**Written problem A**: In the article on the mindfulness study, which questionnaire did participants use to assess their state mindfulness?

---

A recently published study suggests that increasing the ability to be mindful in daily life through mindfulness practice depends on how mindful participants experience to be during their practice.
A neat study carried out at the University of North Carolina investigated a hypothesis that is part and parcel of mindfulness-based interventions:
When people engage in a mindfulness-based training programme it is assumed that their immediate experience of being mindful – so-called state mindfulness – increases. Furthermore, it is assumed that the results of such training translate into something more lasting, of generally being more mindful in their lives – often referred to as dispositional or trait mindfulness.
In this study participants in an 8-week mindfulness-based stress reduction (MBSR) programme were asked to complete questionnaires that assess state mindfulness (the Toronto Mindfulness Scale) and trait mindfulness (the Five Facet Mindfulness Questionnaire). Whereas the trait mindfulness questionnaire was completed before and after participation in the programme, the state mindfulness questionnaire was completed once per week, after participants engaged in a 10-minute mindfulness practice on their own (at home). In the latter questionnaire participants were asked to rate their mindfulness during that 10-minute practice.
The researchers observed large variations in the levels of self-reported state mindfulness during meditation. Employing combined latent growth and path model statistics (don’t worry if you don’t know what this is) they furthermore concluded that individual trajectories of state mindfulness predicted the changes in trait mindfulness resulting from the MBSR programme: participants with higher increase in state mindfulness during their meditation practice were found to also show the largest increase in trait mindfulness from before to after the MBSR programme.
This study appears to confirm the assumption that practicing state mindfulness leads to higher trait mindfulness. It also indicates that not every individual appears to benefit in the same way from MBSR – when there was little change in state mindfulness also trait mindfulness did not improve much.

---

**Written problem B**: Rewrite the records as a numbered list, leaving out blank lines. Begin at the first line of the records and stop after the line that contains "Click the Majorité".

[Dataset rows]
---

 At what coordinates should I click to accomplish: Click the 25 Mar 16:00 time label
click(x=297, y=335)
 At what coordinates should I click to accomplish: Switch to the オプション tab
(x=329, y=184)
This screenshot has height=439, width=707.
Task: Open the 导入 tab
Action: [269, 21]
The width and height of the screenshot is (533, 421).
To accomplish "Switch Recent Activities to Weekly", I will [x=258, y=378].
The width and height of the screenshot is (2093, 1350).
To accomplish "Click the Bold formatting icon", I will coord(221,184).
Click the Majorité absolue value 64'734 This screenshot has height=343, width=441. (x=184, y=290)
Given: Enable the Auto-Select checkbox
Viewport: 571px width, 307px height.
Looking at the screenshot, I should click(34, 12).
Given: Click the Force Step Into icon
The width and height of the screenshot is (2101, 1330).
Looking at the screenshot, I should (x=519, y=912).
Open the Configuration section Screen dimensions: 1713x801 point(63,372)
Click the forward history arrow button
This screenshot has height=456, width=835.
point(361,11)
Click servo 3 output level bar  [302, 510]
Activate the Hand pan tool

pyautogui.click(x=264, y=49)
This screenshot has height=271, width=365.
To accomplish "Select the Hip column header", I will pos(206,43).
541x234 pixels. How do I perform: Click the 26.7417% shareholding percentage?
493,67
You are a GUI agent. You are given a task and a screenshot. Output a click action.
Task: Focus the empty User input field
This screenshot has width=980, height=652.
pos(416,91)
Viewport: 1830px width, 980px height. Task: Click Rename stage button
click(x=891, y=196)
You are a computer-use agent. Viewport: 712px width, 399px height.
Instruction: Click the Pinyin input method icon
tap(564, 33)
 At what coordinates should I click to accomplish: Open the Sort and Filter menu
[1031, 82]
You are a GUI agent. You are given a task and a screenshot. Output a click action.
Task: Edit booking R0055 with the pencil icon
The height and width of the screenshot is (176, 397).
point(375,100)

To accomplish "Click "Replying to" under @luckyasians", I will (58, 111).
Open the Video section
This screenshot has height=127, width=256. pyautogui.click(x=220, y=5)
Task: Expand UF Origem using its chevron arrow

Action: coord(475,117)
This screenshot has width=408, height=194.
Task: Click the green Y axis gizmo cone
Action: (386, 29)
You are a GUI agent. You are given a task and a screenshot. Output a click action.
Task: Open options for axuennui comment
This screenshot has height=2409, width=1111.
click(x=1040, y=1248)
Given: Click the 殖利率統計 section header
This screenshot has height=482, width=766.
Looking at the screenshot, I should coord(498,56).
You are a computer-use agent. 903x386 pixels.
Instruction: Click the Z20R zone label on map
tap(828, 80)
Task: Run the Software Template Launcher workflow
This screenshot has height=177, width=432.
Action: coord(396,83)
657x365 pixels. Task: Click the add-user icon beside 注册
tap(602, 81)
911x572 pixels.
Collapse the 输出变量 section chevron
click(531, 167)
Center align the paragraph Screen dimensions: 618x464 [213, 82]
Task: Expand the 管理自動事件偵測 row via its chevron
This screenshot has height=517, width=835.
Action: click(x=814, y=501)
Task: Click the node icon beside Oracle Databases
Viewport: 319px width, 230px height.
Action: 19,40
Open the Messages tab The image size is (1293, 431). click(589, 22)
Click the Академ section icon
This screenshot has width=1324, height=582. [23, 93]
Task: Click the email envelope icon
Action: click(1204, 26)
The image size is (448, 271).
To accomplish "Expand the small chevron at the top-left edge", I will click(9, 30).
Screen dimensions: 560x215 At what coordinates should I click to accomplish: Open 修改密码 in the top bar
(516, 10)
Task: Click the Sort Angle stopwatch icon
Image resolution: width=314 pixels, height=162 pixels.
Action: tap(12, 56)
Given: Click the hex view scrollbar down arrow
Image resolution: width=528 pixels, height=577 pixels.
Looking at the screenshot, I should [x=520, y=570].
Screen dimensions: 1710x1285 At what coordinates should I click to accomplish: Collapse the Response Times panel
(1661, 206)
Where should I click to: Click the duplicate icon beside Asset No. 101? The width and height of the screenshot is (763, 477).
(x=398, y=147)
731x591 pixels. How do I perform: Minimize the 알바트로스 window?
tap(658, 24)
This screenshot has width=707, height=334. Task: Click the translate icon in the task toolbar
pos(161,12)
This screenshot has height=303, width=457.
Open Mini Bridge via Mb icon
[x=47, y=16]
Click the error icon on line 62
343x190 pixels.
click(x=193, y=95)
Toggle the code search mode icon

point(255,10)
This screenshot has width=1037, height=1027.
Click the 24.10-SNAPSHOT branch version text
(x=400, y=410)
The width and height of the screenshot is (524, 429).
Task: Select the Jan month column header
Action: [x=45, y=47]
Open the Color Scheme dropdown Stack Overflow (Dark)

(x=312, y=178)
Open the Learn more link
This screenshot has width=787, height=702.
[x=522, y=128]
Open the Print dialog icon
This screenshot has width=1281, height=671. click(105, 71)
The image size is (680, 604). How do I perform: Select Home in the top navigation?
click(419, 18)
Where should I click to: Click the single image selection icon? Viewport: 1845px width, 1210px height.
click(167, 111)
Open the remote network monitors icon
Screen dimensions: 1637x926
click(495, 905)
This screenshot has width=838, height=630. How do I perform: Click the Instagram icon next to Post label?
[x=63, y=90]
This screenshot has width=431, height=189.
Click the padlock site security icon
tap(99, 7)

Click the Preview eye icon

---

**Expected output A**: The Toronto Mindfulness Scale.

**Expected output B**:
1.  At what coordinates should I click to accomplish: Click the 25 Mar 16:00 time label
2. click(x=297, y=335)
3.  At what coordinates should I click to accomplish: Switch to the オプション tab
4. (x=329, y=184)
5. This screenshot has height=439, width=707.
6. Task: Open the 导入 tab
7. Action: [269, 21]
8. The width and height of the screenshot is (533, 421).
9. To accomplish "Switch Recent Activities to Weekly", I will [x=258, y=378].
10. The width and height of the screenshot is (2093, 1350).
11. To accomplish "Click the Bold formatting icon", I will coord(221,184).
12. Click the Majorité absolue value 64'734 This screenshot has height=343, width=441. (x=184, y=290)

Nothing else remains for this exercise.